A Publication of WTVP

The Tax Cuts and Jobs Act made significant changes to individual and corporate taxation by generally lowering tax rates and widening tax brackets. In addition, certain deductions were curtailed. There are several provisions that impact those in production agriculture. What follows is a summary of the significant items that farmers should be most aware of (all which take effect in 2018 unless otherwise noted).

Farmer Sales to a Cooperative – Section 199A
This issue has received much attention in the national news and relates to the new Section 199A pass-through deduction that is available to all non-C corporation taxpayers. Basically, a farmer (non-C corporation) would be eligible for a deduction up to 20 percent of gross sales to a cooperative.

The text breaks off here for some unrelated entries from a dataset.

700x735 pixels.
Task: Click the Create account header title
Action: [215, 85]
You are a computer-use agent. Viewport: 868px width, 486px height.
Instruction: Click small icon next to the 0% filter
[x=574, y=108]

This could effectively zero out taxable income for most farmers. Using a $3.50 corn price, the deduction could be worth 70 cents a bushel. At 200-bushel corn, that is an extra $140 deduction per acre without needing to spend any cash. The bottom-line cash impact (dollars in your pocket) of the extra deduction depends on many factors, including your tax bracket, itemized deductions and whether you have off-farm income or not.

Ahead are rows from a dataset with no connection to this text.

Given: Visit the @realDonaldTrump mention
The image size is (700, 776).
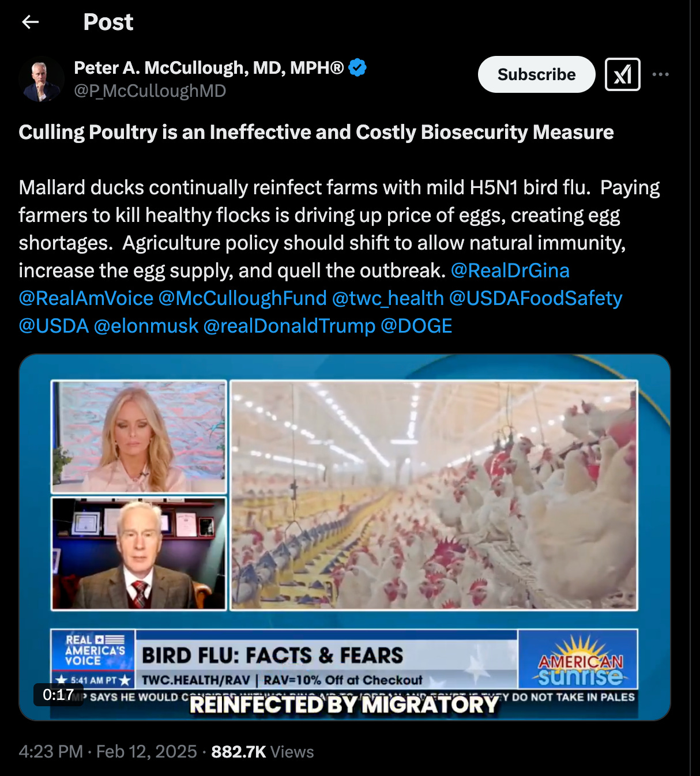Looking at the screenshot, I should pyautogui.click(x=289, y=326).
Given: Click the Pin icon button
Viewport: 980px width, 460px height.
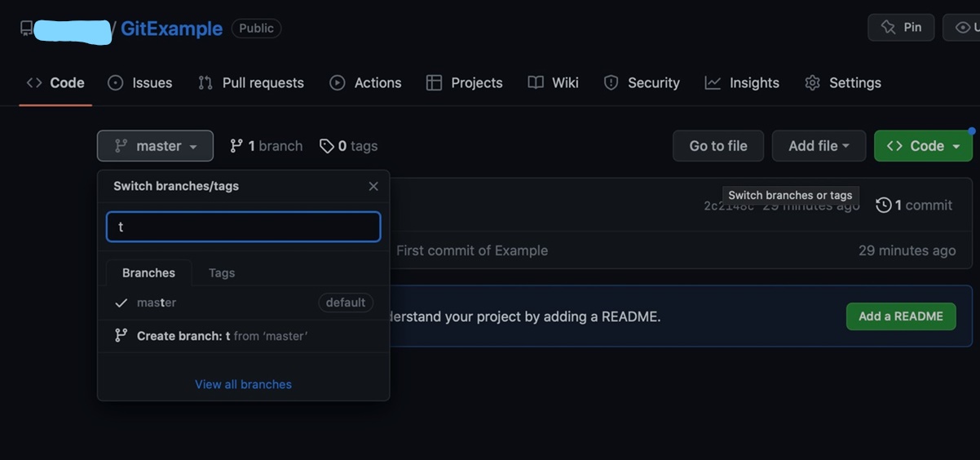Looking at the screenshot, I should pyautogui.click(x=901, y=28).
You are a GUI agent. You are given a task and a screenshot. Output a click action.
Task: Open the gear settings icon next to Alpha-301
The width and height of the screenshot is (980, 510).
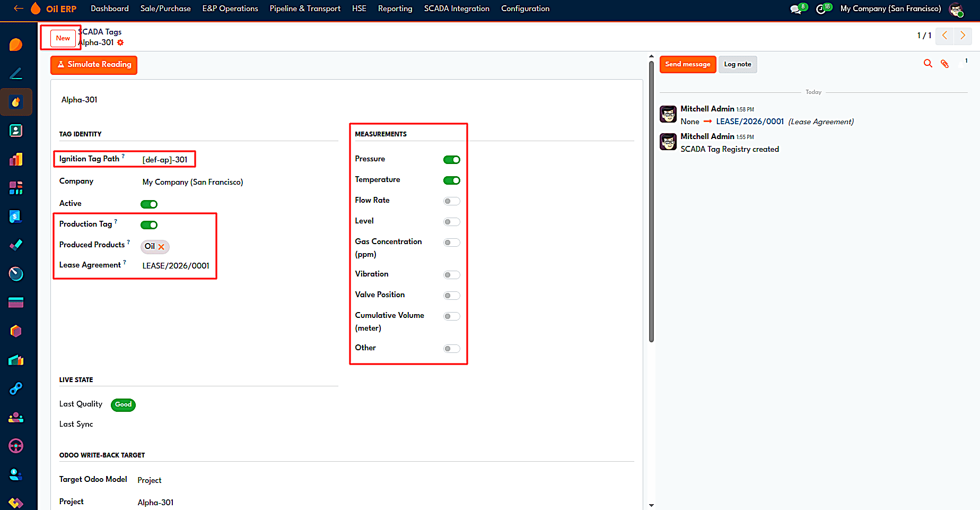pos(120,42)
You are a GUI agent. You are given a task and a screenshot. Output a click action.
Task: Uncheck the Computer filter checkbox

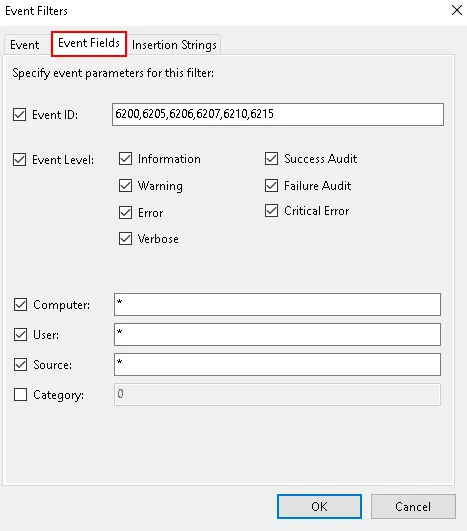coord(20,305)
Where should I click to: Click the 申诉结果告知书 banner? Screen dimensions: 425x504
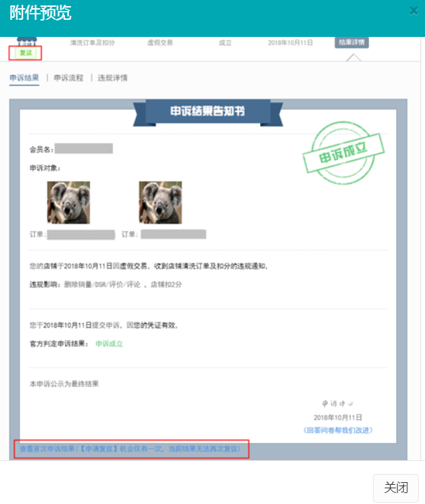[x=208, y=111]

However, if a farmer sells to a private grain elevator, the deduction would only be 20 percent of net income (gross revenues minus expenses). Consequently, elevators that are not cooperatives would be at a competitive disadvantage—and it now seems clear this was an unintended consequence of the law. What remains unclear is how soon this provision will get fixed, and more importantly, exactly what the fix will be. Update: The 199A issue has been changed with legislation passed March 23, 2018.

Bonus Depreciation
Businesses can take 100% bonus depreciation (immediate write-off) on qualified property acquired and placed in service after September 27, 2017. Previously, such property was eligible for 50% bonus depreciation. This remains in effect through 2022, after which the percentage is scaled down to 80 percent (in 2023), 60 percent (2024), 40 percent (2025) and 20 percent (2026). Qualified property for bonus depreciation now includes used assets and generally applies to property with a depreciable life of 20 years or less. This is a significant change, as previously only new assets qualified.

Section 179 Expense
The maximum deduction under the Section 179 provisions is $1,000,000 starting in 2018—an increase from $510,000 in 2017. The starting point for the phaseout threshold (maximum property that can be placed in service) was increased from $2,070,000 to $2,500,000.

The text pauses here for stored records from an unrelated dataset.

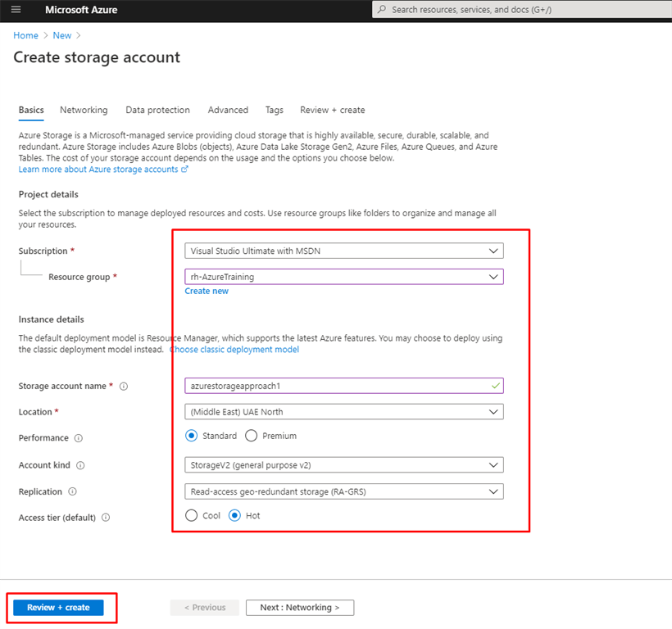Click the info icon next to Account kind
The width and height of the screenshot is (672, 629).
point(79,465)
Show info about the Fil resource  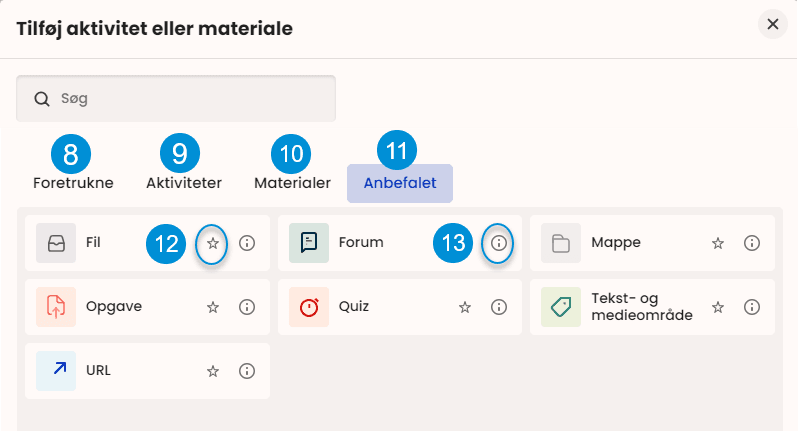(x=247, y=243)
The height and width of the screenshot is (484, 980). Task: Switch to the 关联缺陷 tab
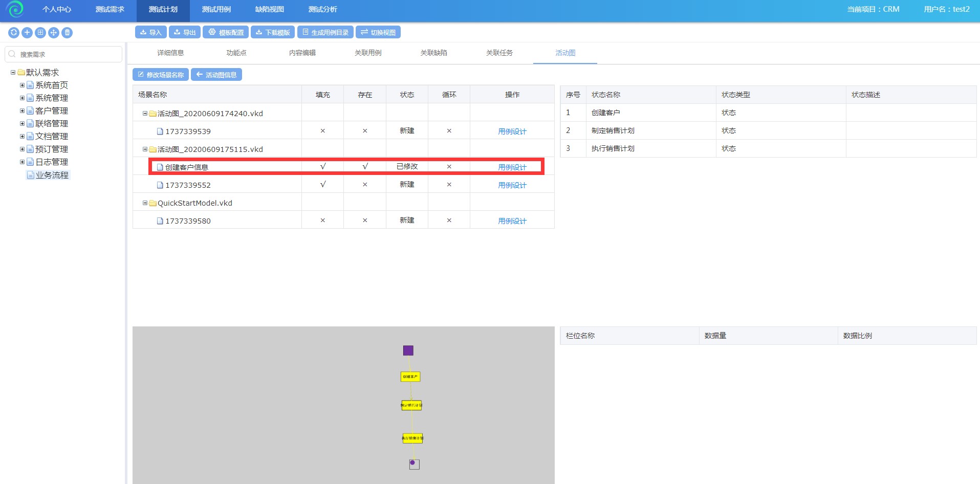click(x=433, y=53)
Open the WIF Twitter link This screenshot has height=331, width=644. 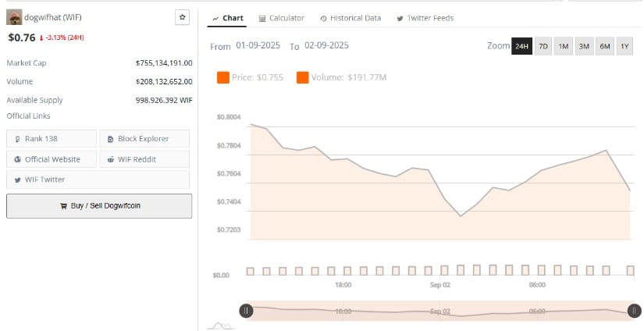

Improvements to non-residential real property such as roofs, heating, ventilation, air conditioning, fire alarm and security systems are also eligible (must be placed in service after the date the building was placed in service).

Tax Life and Method Changes
For assets placed in service in 2018, the Act shortens the recovery period from seven years to five years for most equipment used in a farming business. This excludes items such as grain bins, fences and land improvements. In addition, depreciation is computed using the “200% method,” which results in a faster write-off as compared to the “150% method.” This puts farming on par with other businesses that have been able to use the “200% method” for years.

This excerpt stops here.